One of the challenges in producing my book about the Tennessee River is doing my best to show, not only how the river changes physically as it carves its path to the Ohio, but also the unique way people use the river. Over the years I have observed and photographed barges, sailboats, paddle wheelers, sculls and even rafts on white water. Several years ago when doing research about the Tennessee River I became aware of the Memorial Day Alabama Jubilee Hot-Air Balloon Classic, held at Mallard Point Park, Decatur, Alabama. After noticing on the map that it is located on the river I thought it would be a great opportunity to show something really unique on that part of the Tennessee River.
So, for another self-motivated photo shoot with Sue pulling the RV and me with the plane—we head to Alabama. Camping with the RV at the Decatur Airport was great because I was able to roll out of bed and into the cockpit of Cloud Chaser to get airborne before dawn and fly over to the launching site of the balloons. As we circled over the park, below us the balloons began to slowly pop above the tree tops as if a child was sitting in the woods with a wand blowing giant soap bubbles into the morning sky.

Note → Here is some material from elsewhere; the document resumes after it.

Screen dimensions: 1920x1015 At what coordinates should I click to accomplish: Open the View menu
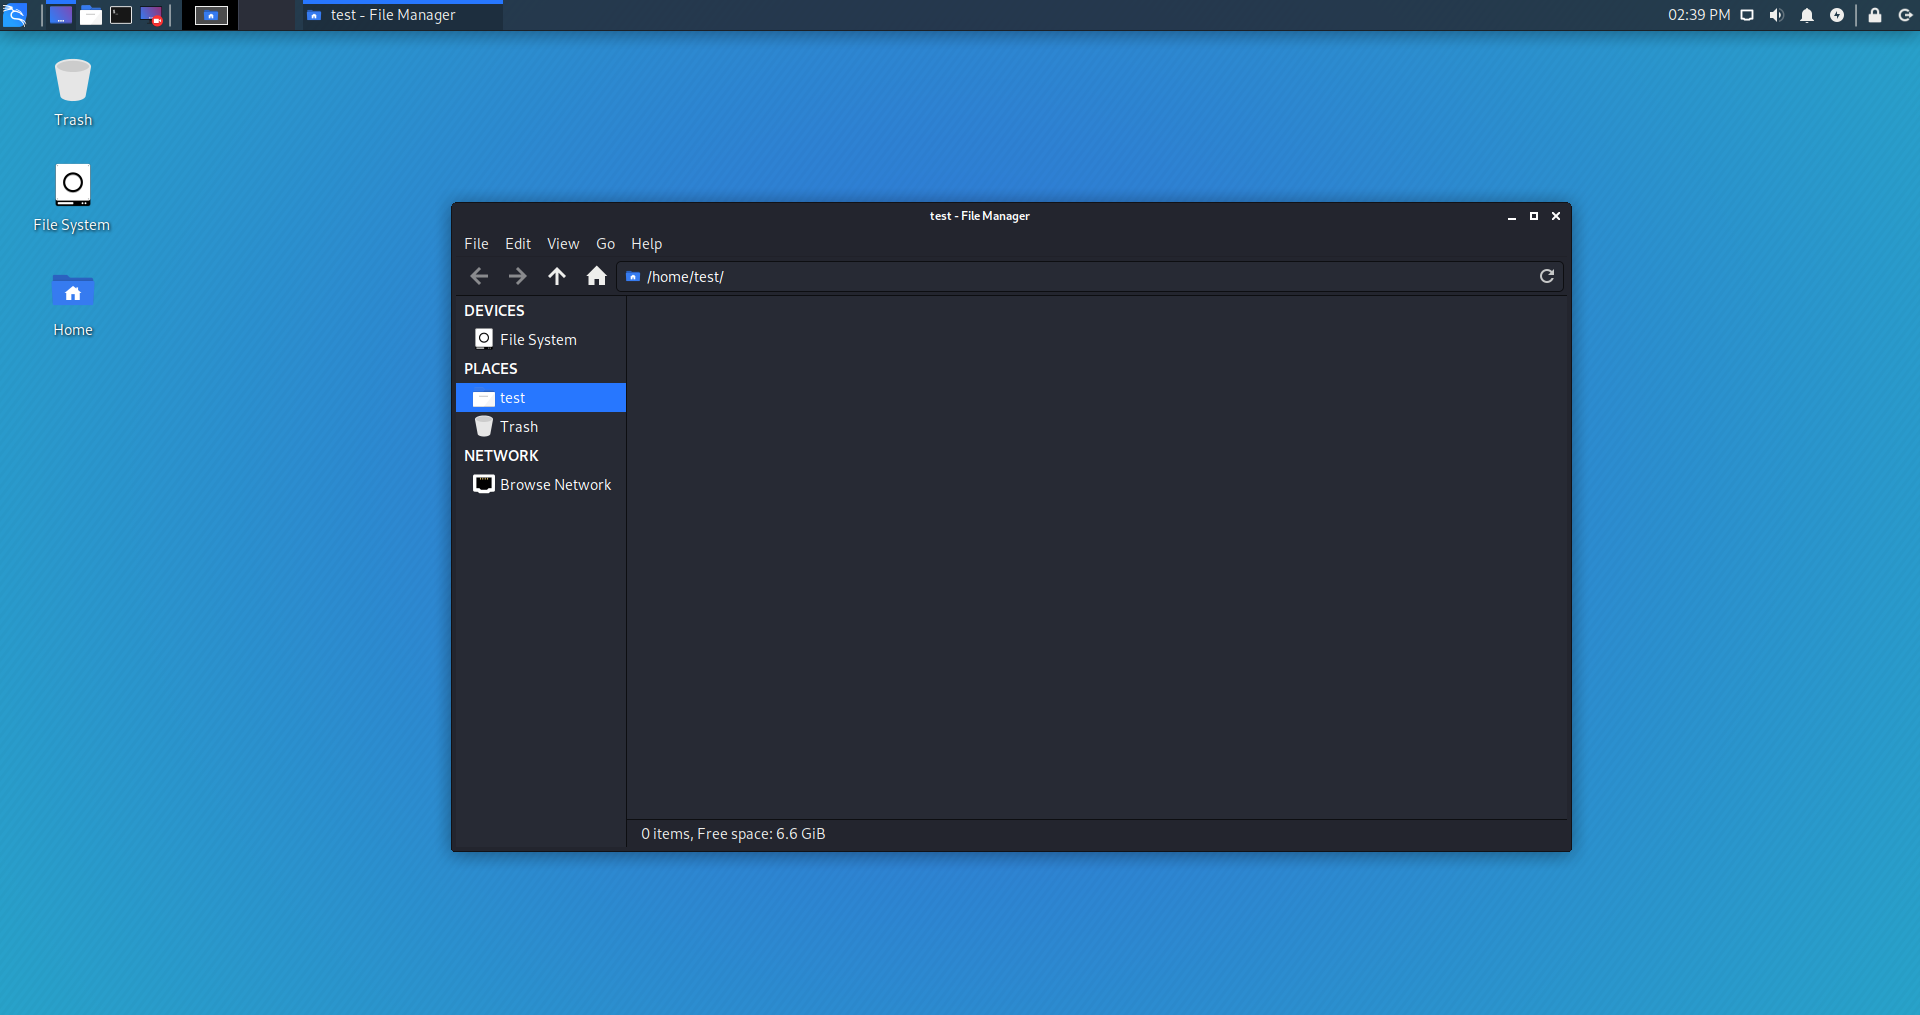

As the balloons drifted northeast and diagonally across the river we made continuous parallel passes for half an hour. I don’t think I have ever had a flight with such an adrenalin rush. With so many elements in motion, it proved very challenging to control the composition of the shot. Although I could control the position of the plane, the balloons were rising, descending as well as drifting with the wind against a constantly changing background. The tension I felt was like engaging in a dog fight with dozens of other planes. At least they weren’t shooting back at me.
It wasn’t until after attending the event for the next three subsequent years, did we realize how lucky I was to get those great shots. Two of the years the balloons never launched because of high winds. Another year the balloons flew in a different direction that would have not made for good photography.